Saturday, May, Crane: Bugs, Bums, Buds, and Bruises

Another busy Saturday on Crane: not only were there 3 intrepid climbers already ensconsed on the mountain, more were coming. I wasn’t exactly sure how many would show up, but no matter, it would be enough to have a lot of fun.

Ben on Yodellaybackloon
Ben on Yodellaybackloon

It started early, too. Before 7am, I was on the trail, ferrying  a warm little insulated satchel of breakfast sandwiches for the campers near the Measles Walls. While none of us felt particularly energetic, we didn’t tarry a long time at the campsite. Soon, we were all four of us heading toward the Long Play Wall for some established cragging. As we walked the last bit toward our destination, Ben and I broke off to take a quick run up Valerie’s new route, Yodellaybackloon. This is certainly one of the better additions to Crane’s retinue, a fun, moderate route that makes a good introduction to laybacking.

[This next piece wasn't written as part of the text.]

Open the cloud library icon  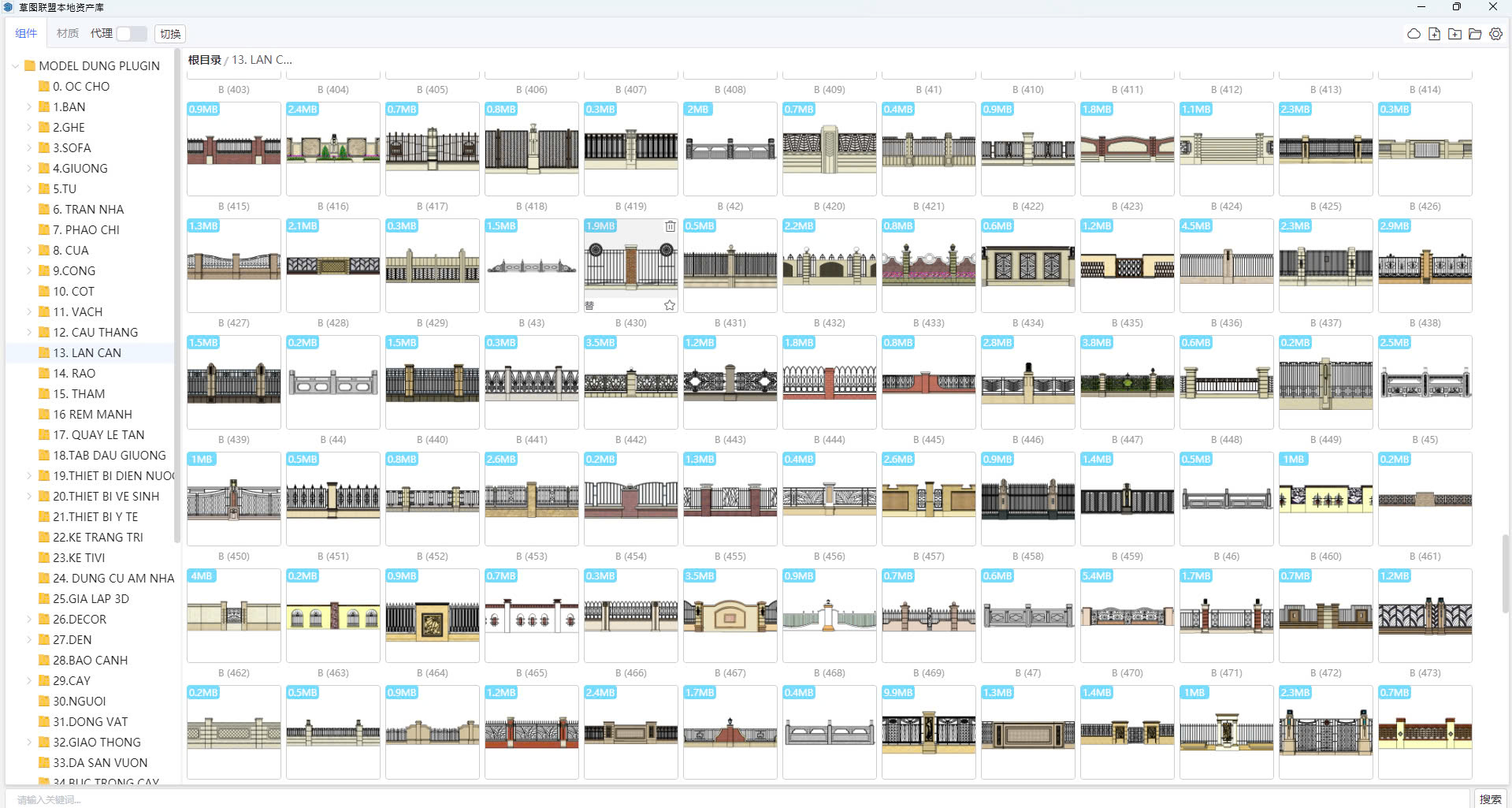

Garth tops out on Moe-hammed, Larry, & Curly.

It didn’t take us long, and before you knew it, we were watching Garth head up Moehammed, Larry, & Curly. This route just keeps getting better – and more popular. It has its warts, to be sure, but the constant challenge and wealth of techniques required makes it a Crane must-do.

Mike gave following the route a go, but a poor night’s sleep coupled with the exertions of the evening before had taken their toll. He headed down to rest, Ben and I headed up to clean the pitch.

Mike takes his shot at MLC

Soon, the rope was tumbling down the face of Long Play itself. The three of us rappelled down, just as Lukasz Czyz, then Tom Lane, came tramping up the trail. I was a surprised to see Tom; he injured himself Thursday evening on a project at the BAW, and while I knew it wasn’t a serious injury, it was bad enough to warrant a long rest period. Yet here he was, not two days later, back on the mountain looking for a rope to tie into. Well, we had a big crew, we could probably carry him out if need be…

Headless on Long Play
Yet another headless climber gropes his way up Long Play.

People began tagging turns on Long Play. Mike and Tom both opted for wiser climbing, choosing to take advantage of the rope hanging on Yodellaybackloon while we ran our route. Garth, Ben, Lukasz, and I each took a run, and I finally was able to repeat the upper crux without falling. I had chores to do up at the belay ledge, so dropped one rope (we had tied two together) and went to work, while the rest headed for more climbs.

Lukasz on his turn

Soon, I rappelled down to see Lukasz leading Muckraker. No longer the ugly duckling of the mountain, this route is becoming a popular one as well. To be sure, it isn’t as spectacular as its neighbors to port, but if it is dry, it’s one that should be done. Tom lined up for this one, and although there was much moaning and groaning, there was no weeping and gnashing of teeth to go with it: he did himself no additional harm.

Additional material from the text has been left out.